Prep for Databricks Exam 3b : DataFrameWriter

Lackshu Balasubramaniam
6 min readApr 12, 2020

--

As I walk through the Databricks exam prep for Apache Spark 2.4 with Python 3, I’m collating notes based on the knowledge expectation of the exam. This is a snapshot of my review of materials. It’s a work in progress.

This post includes the following:

DataFrameWriter (Only covering this, so it’s going to be a short post)

My references were:

Spark The Definitive Guide

Apache Spark 2.4 Docos

Spark In Action

Databricks website

Databricks Engineering blog

Learning Spark, 2nd Edition

Munging Data

Various other developer blogs that are fantastic. There are too many to be called out.

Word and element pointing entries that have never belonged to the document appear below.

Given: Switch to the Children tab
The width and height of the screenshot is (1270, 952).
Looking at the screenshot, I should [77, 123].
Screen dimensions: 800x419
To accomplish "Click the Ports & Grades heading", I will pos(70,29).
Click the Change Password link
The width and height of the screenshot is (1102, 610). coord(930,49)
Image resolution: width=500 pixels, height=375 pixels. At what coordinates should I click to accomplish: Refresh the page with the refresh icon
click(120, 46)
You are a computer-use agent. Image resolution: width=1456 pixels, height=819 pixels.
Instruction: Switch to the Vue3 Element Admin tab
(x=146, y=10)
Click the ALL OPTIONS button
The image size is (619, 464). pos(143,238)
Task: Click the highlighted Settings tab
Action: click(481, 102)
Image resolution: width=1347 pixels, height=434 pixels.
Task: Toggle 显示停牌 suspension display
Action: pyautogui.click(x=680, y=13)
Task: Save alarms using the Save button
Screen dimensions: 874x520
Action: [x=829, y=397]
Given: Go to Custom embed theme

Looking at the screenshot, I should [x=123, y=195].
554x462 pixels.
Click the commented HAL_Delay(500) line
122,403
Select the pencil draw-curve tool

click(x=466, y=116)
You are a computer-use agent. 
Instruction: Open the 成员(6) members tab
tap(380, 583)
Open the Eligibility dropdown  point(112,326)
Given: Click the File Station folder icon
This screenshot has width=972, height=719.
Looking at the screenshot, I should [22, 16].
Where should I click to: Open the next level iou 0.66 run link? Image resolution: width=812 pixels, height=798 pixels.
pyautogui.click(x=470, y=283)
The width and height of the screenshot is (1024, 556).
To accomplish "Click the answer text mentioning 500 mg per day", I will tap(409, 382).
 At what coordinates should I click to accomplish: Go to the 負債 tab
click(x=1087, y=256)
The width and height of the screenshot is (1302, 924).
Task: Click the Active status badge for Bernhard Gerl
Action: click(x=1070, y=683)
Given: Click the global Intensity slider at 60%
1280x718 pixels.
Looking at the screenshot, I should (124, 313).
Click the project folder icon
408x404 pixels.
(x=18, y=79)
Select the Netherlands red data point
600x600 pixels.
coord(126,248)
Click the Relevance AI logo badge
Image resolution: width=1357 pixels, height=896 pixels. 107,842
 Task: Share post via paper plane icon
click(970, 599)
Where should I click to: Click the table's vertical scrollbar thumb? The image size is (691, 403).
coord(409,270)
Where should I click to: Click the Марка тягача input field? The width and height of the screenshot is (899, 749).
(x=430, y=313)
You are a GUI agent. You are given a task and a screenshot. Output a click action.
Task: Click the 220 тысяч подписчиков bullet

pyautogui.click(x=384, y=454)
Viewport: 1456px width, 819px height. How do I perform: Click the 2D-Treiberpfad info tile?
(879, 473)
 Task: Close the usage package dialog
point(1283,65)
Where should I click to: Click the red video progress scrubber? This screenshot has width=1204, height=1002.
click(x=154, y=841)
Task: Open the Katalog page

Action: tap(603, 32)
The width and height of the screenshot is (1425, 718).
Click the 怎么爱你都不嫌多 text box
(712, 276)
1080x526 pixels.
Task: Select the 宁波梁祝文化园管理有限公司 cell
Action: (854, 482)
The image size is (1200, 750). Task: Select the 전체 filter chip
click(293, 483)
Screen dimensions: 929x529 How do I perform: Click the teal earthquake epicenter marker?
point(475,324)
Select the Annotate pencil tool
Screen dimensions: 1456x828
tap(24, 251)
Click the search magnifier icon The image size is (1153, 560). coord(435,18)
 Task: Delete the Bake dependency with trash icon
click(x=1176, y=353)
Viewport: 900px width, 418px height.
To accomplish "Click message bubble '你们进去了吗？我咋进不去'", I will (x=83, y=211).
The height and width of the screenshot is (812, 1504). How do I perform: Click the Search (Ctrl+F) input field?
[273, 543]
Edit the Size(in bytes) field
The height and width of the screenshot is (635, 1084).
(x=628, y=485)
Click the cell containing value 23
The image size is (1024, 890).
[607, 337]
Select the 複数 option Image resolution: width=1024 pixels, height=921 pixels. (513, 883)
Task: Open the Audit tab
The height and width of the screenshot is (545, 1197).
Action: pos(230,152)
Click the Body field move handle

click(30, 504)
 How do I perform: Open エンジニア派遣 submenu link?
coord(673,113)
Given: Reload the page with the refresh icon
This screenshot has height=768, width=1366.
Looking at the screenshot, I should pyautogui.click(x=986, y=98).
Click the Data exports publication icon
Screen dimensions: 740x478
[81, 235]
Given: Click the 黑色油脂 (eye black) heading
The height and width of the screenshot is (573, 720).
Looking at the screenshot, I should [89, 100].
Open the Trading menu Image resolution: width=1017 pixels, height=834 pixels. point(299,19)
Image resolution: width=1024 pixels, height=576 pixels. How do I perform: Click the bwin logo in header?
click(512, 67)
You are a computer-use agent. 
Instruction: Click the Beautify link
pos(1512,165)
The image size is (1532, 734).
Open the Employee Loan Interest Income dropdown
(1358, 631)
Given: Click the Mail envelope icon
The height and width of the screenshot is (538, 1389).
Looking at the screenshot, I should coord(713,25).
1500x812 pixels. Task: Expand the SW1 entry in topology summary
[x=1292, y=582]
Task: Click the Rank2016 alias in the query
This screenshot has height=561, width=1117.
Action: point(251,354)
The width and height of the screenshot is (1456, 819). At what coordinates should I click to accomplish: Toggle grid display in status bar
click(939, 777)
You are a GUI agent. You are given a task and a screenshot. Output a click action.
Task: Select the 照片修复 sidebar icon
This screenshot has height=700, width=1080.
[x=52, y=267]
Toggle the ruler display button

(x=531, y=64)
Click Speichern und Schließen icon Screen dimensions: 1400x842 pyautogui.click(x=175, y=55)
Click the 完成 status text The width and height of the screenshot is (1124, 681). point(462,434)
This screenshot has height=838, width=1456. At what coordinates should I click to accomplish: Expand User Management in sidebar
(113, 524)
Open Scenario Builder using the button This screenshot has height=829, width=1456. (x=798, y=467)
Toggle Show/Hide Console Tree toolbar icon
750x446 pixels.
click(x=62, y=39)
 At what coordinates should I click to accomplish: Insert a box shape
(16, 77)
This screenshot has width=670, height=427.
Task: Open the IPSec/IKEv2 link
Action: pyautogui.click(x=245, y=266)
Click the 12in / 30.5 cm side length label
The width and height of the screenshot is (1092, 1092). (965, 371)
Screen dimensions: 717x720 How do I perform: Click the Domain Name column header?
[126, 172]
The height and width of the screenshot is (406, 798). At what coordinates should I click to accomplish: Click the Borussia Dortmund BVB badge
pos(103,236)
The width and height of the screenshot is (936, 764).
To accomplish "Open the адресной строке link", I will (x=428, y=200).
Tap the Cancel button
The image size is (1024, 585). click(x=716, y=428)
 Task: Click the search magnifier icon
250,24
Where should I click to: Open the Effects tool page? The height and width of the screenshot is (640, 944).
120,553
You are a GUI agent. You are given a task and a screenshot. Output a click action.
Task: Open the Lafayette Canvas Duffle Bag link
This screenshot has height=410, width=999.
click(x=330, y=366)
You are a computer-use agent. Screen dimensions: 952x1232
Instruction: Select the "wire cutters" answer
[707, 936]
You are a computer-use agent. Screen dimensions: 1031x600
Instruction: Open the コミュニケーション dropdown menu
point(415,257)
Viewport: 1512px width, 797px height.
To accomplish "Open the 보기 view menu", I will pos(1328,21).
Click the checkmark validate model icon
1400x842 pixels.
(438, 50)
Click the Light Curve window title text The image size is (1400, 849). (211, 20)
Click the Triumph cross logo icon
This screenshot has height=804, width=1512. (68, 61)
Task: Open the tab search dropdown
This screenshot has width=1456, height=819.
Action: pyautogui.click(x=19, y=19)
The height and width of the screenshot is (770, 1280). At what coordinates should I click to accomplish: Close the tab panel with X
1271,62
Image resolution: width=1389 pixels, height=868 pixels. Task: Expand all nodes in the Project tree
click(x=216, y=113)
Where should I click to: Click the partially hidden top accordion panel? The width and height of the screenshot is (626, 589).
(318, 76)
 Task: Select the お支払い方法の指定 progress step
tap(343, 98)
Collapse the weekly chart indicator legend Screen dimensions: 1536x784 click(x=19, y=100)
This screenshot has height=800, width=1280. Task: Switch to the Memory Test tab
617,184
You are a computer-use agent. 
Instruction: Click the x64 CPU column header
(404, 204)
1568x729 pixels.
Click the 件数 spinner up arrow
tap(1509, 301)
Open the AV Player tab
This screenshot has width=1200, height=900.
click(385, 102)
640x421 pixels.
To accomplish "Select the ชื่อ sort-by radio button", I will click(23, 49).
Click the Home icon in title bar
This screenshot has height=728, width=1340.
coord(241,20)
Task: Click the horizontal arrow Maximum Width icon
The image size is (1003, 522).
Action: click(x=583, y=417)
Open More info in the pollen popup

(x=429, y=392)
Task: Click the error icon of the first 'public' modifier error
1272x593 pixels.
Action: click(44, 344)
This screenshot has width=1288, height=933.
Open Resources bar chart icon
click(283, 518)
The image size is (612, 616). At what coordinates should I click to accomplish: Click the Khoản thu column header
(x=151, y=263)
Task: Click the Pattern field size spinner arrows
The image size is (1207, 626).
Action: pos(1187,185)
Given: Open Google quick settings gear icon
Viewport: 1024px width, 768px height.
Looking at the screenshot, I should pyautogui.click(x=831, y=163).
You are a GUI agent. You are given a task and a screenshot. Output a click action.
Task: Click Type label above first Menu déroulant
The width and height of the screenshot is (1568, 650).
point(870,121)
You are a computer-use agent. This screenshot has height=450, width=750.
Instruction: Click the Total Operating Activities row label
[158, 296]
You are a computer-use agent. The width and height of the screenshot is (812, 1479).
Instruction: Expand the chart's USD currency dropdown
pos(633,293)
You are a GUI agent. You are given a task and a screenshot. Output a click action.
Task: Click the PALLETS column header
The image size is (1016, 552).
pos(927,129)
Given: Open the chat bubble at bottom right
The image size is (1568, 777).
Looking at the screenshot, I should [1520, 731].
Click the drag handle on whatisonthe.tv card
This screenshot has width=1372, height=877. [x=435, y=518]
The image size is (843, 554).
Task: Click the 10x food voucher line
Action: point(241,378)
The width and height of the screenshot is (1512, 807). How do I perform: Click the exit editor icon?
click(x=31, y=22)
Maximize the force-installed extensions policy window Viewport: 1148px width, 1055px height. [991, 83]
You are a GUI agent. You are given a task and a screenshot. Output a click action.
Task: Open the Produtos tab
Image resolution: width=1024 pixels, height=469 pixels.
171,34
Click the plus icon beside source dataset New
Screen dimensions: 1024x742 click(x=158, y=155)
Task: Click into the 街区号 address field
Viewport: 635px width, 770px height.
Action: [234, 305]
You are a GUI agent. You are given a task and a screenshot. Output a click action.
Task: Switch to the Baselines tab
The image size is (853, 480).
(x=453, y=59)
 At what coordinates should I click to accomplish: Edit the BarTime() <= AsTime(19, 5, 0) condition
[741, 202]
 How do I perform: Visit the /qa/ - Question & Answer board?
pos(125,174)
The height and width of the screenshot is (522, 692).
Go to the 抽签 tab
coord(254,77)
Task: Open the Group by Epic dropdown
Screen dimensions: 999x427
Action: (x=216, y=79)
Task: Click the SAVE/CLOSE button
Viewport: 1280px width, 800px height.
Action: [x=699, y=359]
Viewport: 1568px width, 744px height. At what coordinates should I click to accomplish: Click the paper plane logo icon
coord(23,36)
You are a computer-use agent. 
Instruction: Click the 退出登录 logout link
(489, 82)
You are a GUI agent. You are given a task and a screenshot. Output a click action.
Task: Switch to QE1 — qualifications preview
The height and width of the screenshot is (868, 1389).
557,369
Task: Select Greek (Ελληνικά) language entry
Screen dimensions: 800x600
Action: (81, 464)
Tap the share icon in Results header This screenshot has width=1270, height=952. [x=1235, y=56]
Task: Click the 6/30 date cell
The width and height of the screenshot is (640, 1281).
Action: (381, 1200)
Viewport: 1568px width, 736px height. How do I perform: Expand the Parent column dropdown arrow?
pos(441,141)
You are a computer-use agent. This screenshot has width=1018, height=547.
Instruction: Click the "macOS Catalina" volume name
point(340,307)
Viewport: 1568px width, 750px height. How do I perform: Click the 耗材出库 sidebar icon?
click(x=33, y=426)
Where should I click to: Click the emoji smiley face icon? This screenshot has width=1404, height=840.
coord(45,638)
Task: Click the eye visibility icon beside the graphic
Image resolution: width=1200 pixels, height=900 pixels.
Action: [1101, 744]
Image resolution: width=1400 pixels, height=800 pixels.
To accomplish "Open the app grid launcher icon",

DataFrameWriter — Expectation of Knowledge

· Write data to the “core” data formats (csv, json, jdbc, orc, parquet, text and tables)

· Overwriting existing files

· How to configure options for specific formats

· How to write a data source to 1 single file or N separate files

· How to write partitioned data

· How to bucket data by a given set of columns

DataFrameWriter

Spark has the capability to write from a DataFrame into a variety of targets. The interface for writing from a DataFrame into a target is called pyspark.sql.DataFrameWriter, which is exposed as the write property of the DataFrame.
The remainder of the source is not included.